I'd also like to add that I'm not a big fan of automatic trailing stops. I think they can be useful in some situations but ideally I would like to trail my stop manually so that I can be sure that my stop is not sitting in an area where it will be vulnerable. I prefer to trail the stop using subsequent support or resistance levels to move the stop higher or lower.
When a trade is placed and quickly becomes profitable, what steps should I take to protect my profit without exiting the trade too soon?
If a trade quickly moves strongly in your favor, there is a good chance that it will continue to move in your favor. This is because there is aggressive buying or selling that is pushing the price in your favored direction. Although we do not have comprehensive volume figures on the forex market, we can make a reasonable assumption that when the market is moving quickly, there is either a higher level of volume and/or aggression on the part of the market participants.
A possible exception may occur if the move is based on the release of economic data or some other fundamental event. Often these rapid moves retrace just as quickly, so in this situation extra care is warranted.

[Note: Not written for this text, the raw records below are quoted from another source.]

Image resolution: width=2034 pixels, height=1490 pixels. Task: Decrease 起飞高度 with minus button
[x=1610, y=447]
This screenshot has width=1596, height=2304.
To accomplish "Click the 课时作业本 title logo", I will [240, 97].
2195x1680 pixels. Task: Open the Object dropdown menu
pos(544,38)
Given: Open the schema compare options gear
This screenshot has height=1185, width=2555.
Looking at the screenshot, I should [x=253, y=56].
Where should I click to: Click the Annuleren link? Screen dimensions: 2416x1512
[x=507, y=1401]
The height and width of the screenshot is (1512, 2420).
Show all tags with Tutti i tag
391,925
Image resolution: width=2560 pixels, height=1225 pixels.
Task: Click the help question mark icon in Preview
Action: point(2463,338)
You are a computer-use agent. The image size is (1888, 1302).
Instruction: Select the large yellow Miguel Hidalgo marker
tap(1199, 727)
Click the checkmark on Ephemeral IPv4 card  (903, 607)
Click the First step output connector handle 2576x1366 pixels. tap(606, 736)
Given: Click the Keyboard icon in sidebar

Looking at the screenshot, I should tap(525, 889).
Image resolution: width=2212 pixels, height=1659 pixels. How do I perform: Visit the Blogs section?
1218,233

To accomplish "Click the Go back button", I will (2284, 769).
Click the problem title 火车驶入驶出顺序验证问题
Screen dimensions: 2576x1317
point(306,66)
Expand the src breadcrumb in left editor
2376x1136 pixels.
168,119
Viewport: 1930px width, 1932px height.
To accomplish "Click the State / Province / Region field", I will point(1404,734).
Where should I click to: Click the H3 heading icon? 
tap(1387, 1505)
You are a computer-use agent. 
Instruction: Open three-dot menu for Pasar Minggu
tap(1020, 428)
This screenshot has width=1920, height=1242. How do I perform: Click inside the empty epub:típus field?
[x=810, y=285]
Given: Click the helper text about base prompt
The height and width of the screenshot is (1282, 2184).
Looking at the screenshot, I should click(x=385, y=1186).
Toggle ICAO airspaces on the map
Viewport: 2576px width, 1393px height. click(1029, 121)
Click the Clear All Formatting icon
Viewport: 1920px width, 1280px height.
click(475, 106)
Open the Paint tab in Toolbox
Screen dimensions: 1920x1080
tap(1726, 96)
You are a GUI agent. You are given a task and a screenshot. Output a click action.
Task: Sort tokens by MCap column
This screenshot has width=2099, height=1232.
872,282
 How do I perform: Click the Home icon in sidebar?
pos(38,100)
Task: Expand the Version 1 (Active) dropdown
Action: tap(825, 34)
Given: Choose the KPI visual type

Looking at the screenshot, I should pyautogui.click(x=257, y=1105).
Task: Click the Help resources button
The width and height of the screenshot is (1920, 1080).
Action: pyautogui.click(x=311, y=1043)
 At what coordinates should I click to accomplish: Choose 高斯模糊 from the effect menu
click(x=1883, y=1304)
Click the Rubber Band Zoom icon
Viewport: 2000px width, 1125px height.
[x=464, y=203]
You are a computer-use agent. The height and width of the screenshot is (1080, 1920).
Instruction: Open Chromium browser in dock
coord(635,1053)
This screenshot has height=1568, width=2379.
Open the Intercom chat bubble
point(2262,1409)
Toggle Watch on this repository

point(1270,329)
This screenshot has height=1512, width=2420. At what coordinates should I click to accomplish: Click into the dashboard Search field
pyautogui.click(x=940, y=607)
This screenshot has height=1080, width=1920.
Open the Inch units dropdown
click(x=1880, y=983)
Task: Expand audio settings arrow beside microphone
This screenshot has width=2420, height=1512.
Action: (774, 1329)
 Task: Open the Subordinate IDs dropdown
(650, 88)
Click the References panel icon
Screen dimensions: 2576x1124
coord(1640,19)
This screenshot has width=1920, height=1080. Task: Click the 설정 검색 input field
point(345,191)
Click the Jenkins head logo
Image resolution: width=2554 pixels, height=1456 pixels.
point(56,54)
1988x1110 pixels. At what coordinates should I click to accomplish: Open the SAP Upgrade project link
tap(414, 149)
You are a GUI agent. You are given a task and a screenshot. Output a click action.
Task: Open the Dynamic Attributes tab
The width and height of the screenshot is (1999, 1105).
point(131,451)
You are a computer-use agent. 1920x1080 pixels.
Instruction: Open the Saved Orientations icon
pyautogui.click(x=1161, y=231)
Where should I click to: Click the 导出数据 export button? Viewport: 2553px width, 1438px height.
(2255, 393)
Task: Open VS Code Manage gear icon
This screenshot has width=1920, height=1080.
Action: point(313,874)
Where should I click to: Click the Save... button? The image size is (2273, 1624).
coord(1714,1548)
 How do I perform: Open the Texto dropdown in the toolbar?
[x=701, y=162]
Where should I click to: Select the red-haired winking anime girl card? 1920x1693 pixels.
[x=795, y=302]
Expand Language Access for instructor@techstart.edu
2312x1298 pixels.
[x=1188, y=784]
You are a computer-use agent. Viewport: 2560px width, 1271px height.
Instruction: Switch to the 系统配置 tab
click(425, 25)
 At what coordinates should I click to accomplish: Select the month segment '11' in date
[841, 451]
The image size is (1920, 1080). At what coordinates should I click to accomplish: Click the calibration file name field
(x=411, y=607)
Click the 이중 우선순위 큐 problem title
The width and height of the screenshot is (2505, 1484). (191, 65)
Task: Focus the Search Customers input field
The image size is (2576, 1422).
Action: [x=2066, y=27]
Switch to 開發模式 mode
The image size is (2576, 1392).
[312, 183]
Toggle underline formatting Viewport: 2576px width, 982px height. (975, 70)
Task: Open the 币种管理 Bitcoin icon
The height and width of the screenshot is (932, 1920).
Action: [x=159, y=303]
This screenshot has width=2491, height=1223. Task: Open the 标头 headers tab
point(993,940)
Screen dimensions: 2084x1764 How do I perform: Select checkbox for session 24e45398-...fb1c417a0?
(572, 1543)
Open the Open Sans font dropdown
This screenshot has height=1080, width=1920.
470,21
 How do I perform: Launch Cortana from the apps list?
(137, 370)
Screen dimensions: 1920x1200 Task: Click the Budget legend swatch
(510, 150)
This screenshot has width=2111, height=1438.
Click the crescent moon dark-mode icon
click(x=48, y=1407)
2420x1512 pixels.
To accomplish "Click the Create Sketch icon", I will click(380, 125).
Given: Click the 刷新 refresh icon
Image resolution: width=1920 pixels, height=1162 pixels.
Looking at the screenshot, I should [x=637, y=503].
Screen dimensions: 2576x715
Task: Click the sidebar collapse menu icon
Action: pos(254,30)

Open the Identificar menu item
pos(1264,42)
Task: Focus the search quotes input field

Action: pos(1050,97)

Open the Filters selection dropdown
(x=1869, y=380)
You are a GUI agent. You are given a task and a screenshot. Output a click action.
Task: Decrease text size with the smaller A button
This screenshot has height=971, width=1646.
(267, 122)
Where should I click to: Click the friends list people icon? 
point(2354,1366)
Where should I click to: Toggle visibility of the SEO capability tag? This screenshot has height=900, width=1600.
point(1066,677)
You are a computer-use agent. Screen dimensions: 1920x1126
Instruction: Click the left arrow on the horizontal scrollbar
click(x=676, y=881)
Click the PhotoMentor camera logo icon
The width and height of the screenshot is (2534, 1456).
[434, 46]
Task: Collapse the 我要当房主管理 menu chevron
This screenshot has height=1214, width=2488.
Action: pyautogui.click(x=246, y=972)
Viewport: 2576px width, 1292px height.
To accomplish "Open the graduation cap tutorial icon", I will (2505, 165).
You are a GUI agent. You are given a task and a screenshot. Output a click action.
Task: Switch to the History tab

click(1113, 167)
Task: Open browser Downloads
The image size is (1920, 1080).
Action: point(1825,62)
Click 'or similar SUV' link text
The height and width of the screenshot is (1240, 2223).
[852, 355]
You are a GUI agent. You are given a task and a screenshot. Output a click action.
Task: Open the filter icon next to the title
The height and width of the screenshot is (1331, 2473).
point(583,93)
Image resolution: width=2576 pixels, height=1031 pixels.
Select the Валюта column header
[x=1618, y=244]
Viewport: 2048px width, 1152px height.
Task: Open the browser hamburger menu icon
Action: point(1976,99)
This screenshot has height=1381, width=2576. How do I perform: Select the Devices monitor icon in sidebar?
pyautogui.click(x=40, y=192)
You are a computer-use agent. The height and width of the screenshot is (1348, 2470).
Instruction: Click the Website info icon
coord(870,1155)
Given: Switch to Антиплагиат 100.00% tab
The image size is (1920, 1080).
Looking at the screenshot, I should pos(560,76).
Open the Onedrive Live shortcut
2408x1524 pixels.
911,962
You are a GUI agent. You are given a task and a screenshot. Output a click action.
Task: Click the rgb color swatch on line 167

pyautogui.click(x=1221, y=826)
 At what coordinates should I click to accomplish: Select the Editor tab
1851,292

Naturally, we want to protect ourselves but at the same time we want our winning trade to have a chance to become a significant winner. In order to do this we will trail the stop manually. In other words, assuming that we are long our stop is most likely located beneath some level of support. As the exchange rate rises, we will raise our stop so that it is beneath a subsequent level of support, one that creates less risk or eliminates the risk altogether. A good trading plan includes all of the details for the proper time to raise a stop, the proper time to take a partial profit, the proper time to exit, and as many other details as possible.